Quando mi chiedono “cosa fai per vivere?”, io rispondo: “dipingo”, e
loro replicano “no, voglio dire che lavoro fai?” ed io ripeto: “dipingo!”. Ecco
questo è esplicativo di quanto l’Arte, altro controsenso, sia vista come
qualcosa di relegato al mondo dell’hobby. Per me è nato tutto per caso, devo
ammetterlo, ma non per questo è mai stato un passatempo. Dipingevo per passione
e gli amici hanno cominciato a chiedere che gli vendessi le mie creazioni. All’inizio
era strano che qualcuno volesse per sé ciò che io creavo per me. Ma, col tempo,
si è trasformata anche in una attività remunerativa, anche se non nascondo che
ho sempre difficoltà a parlare di Arte e denaro, è difficile dare un prezzo
alle proprie creazioni e, in generale, non mi piace mercificare un’emozione.

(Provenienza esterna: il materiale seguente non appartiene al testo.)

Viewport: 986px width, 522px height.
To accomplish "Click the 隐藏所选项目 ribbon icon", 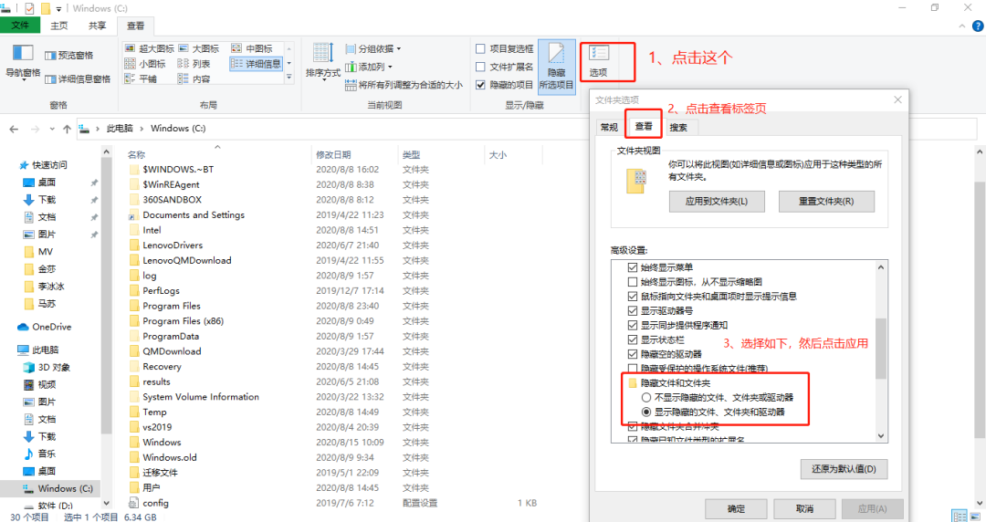I will pyautogui.click(x=556, y=64).
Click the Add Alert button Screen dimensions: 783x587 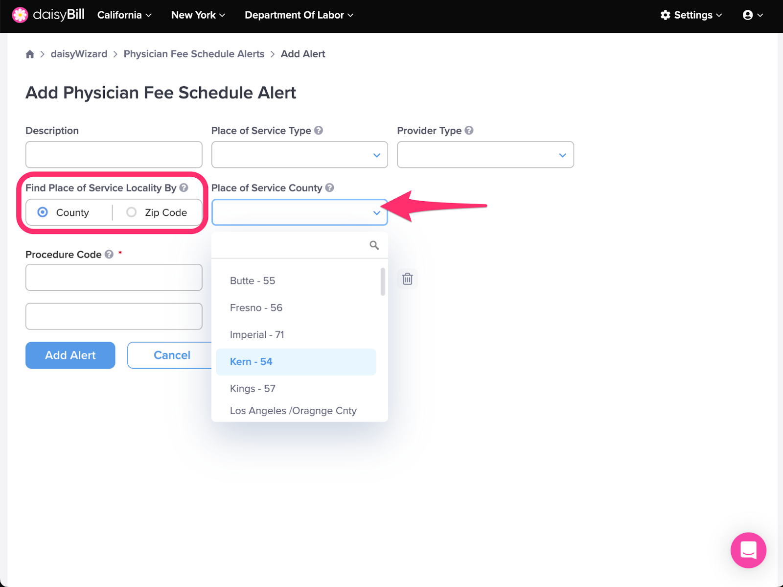click(x=70, y=355)
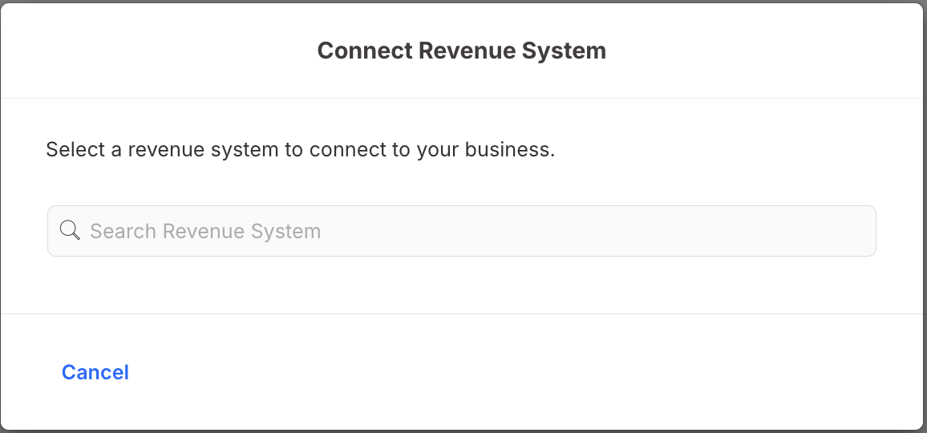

Ciò che mi ha spinto ad accettare le proposte di vendita è stato, però, vedere
la felicità degli acquirenti nel tenere esposto in casa loro un mio quadro. Ho
capito, allora, che la mia emozione ed il mio colore avevano raggiunto la parte
più profonda dei loro occhi, arrivando al cuore. Da allora sono molte le mie
opere in giro per le case, i locali pubblici, e le gallerie di tutta Italia.
Per
quanto riguarda il futuro, la vita mi ha insegnato a non fare progetti, perché
le variabili che mette in gioco sono continue e molteplici. Certo continuerò ad
esporre e, dal 2 luglio, al 2 settembre, ho due opere in mostra a Roma, alla Tornatora Art Gallery. Di sicuro nella
mia vita ci sarà sempre la pittura. Il pennello è ormai il prolungamento naturale
delle mie dita. I colori sono la veste per la mia anima nuda.